KCAL reporter and anchor Jasmine Viel is one of those local journalists who’s been reporting on the fires all week. She says a slew of viewers have reached out to her personally, desperately seeking information about their homes or neighborhoods.
“I can’t tell you how many people have messaged me or sent me an email or even tried to find me on social media,” she says, “just to ask me if I could tell them, is their home still standing? Can I send them a picture of their street?”
“It is both rewarding and exhausting,” agrees KTLA anchor John Fenoglio. “You feel like you can show the power of broadcast journalism, despite the tragedy unfolding all around you. This is our bread and butter, breaking news, and it’s what we’re good at, and it’s why local news is important and useful.”
But, of course, it’s not just the local newscasters who have a personal connection to the crisis; like Soboroff — and his NBC colleague Katy Tur, who also grew up in the Palisades — many national journalists covering the fire come from the region, or have family living here, which has given their reporting a more intimate touch than when dispatched to disasters in other more far-flung parts of the world.
“If I grew up in Minnesota and had to come out here to cover the fires, I’d have no idea what I was doing or where I should be going,” says Fox News national correspondent Bill Melugin, who was raised in Orange County. “But if you grew up in SoCal, you grew up with fire. When I was 3 years old, we had the Laguna Canyon Fire in ’93 that almost burned our house down.”
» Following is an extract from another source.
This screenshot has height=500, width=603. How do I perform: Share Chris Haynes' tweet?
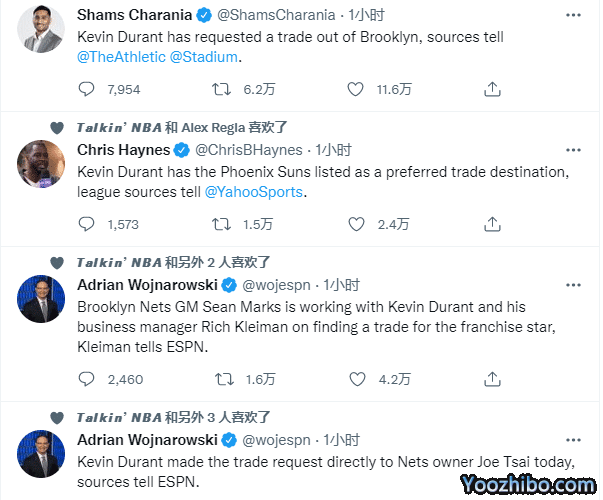tap(492, 224)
Matt Gutman, chief national correspondent for ABC News, found himself in the smoldering ruins of his aunt’s house in the Palisades, collecting whatever documents and objects he and his team could find from a safe that the fire melted open. “I’m picking up jewelry that’s so hot, I had to just stuff it in my pockets,” he says. “But I wanted to get it out before anybody could see the safe gaping open, or before any more damage was done to family heirlooms that were my great grandmother’s.”
Jonathan Vigliotti, national correspondent for CBS News, didn’t grow up in L.A. but, like many national news crews, he resides here now. “I live in the Hollywood Hills, a far enough distance away from [the Palisades] fire, but my husband was in constant communication, asking me what we were seeing and if he should evacuate. And I remember telling him at the time — this is Tuesday — ‘You are fine.’ How wrong I was, because the next day my home was placed under mandatory evacuation. So, I’m covering the fire in the Palisades as my husband, my friends, all my neighbors had to evacuate.”
“We have team members here who have lost their homes in the fire,” says Tim Wieland, president and general manager of KCAL and KCBS. “We currently have 15 employees who are under an evacuation order. We have other employees whose homes are damaged by the fire and they don’t know when they’re going to be able to get back in to see if the homes are even livable anymore.” Wieland adds that employees have had to leave the newsroom to help friends and family evacuate or deal with a personal crisis, only to return the same day, cognizant of how important the work they are doing is.
“Typically, when we do a story on TV, we focus on something small, so we’ll find the worst of it and focus on that,” Gutman says of the enormity of the catastrophe he and his colleagues have been covering. “But in this story, in the Palisades fire and the aftermath of the Altadena fire, it’s the opposite. The camera can’t quite catch the scope of what the naked eye can see.”
At times, that personal connection to the area can create the sort of heart-tugging drama usually found in primetime. While traveling through the Palisades to cover the fire, for instance, Soboroff was stunned to discover that his childhood synagogue was still standing, a moment he leaned into during his coverage.
“I know how important it is, not just for our audience, but for people like me, who grew up here, to know that it’s not all gone, and that over time, it’ll be back,” he says. “There’s something about all this that’s ingrained in your bones, that’s always in the back of your head as an Angeleno. You know that you coexist with nature in a way that a lot of urban places don’t. But to see it play out — that’s something else.”